[Records to process — start]
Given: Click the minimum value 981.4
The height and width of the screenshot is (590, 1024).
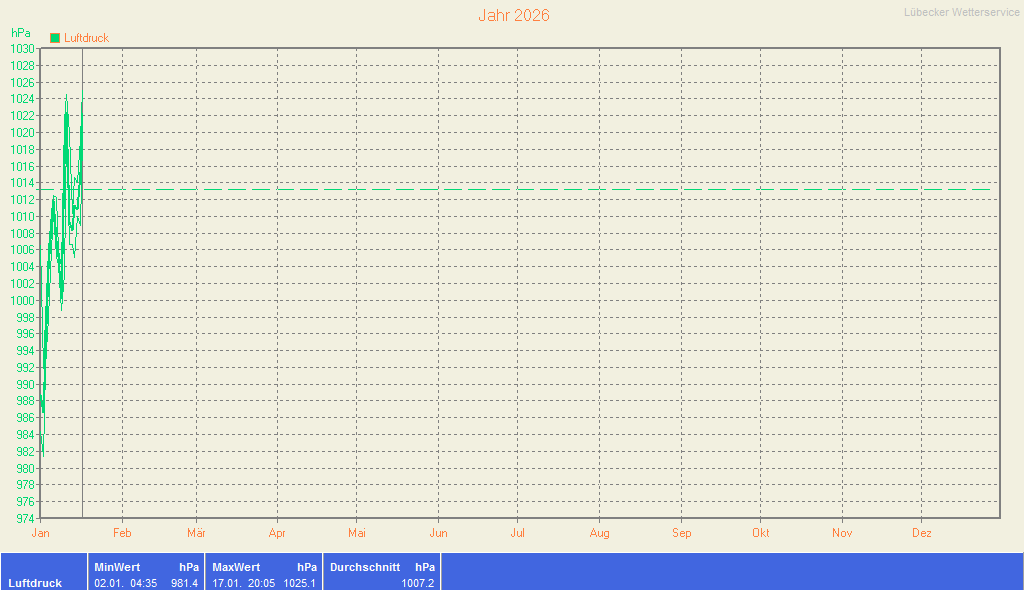Looking at the screenshot, I should (x=184, y=583).
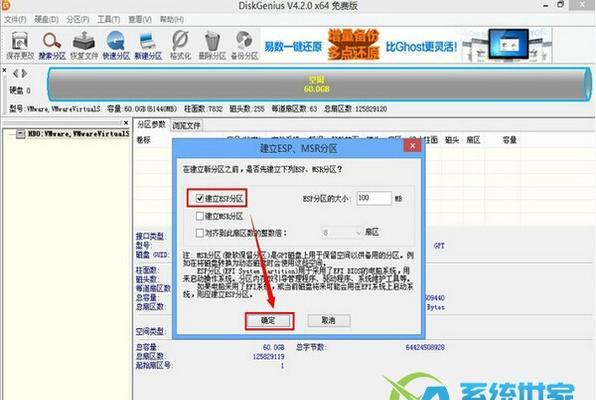
Task: Launch the 快速分区 quick partition tool
Action: point(116,45)
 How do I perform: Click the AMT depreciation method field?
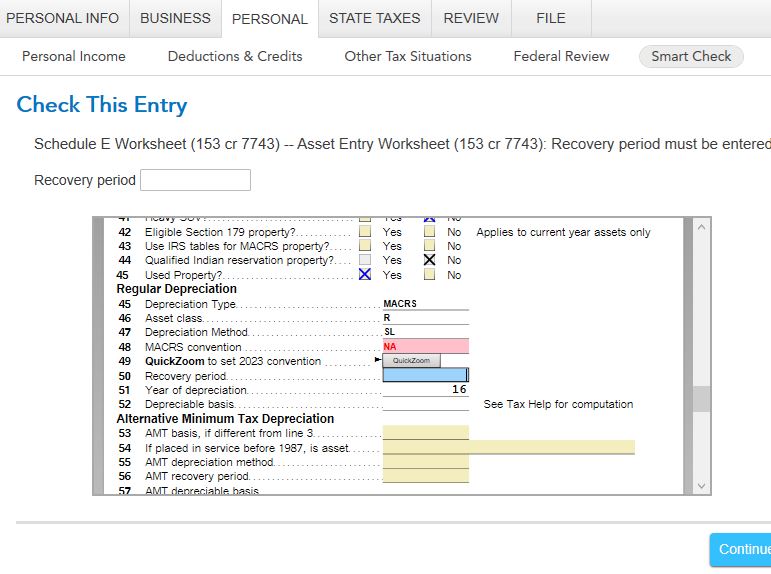(424, 462)
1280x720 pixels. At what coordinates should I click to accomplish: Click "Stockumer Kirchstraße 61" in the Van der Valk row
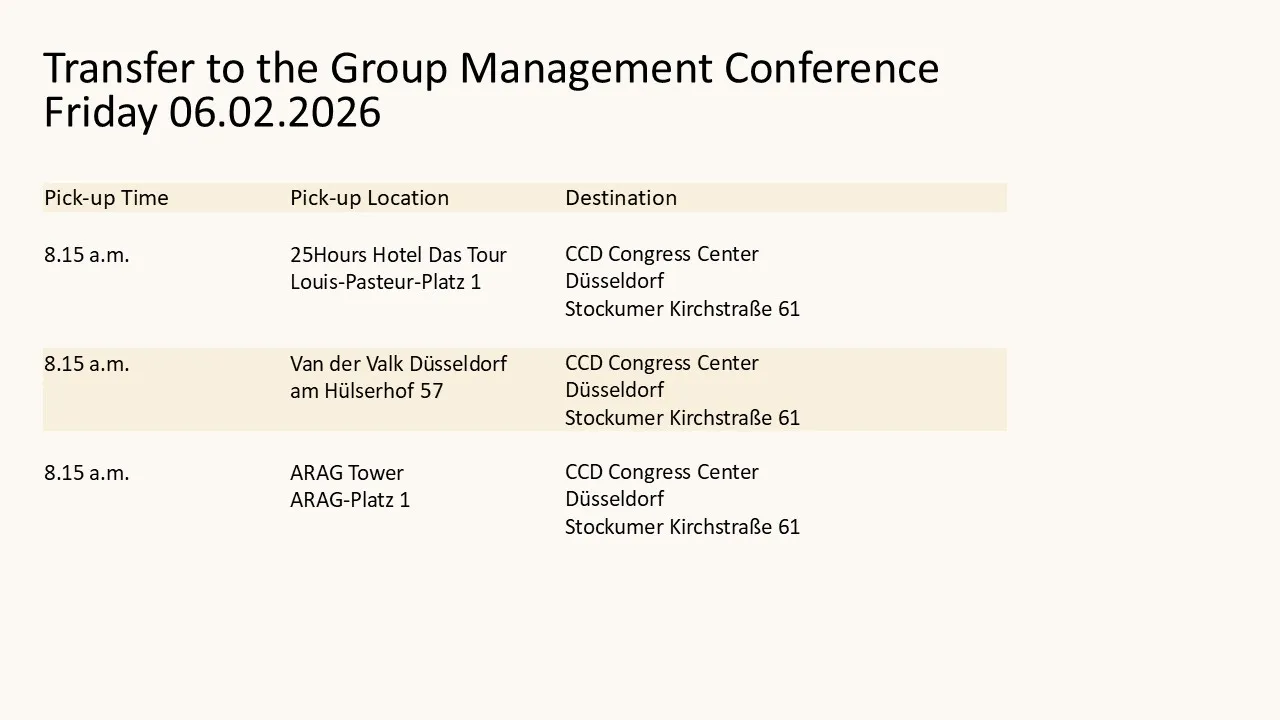(x=682, y=418)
[Records to process — finish]
## Goal of the exercise
Without including any picture, restate every entry above exactly.

## Answer to this exercise
Given: Click the minimum value 981.4
The height and width of the screenshot is (590, 1024).
Looking at the screenshot, I should (x=184, y=583).
Task: Launch the 快速分区 quick partition tool
Action: point(116,45)
 How do I perform: Click the AMT depreciation method field?
(424, 462)
1280x720 pixels. At what coordinates should I click to accomplish: Click "Stockumer Kirchstraße 61" in the Van der Valk row
(x=682, y=418)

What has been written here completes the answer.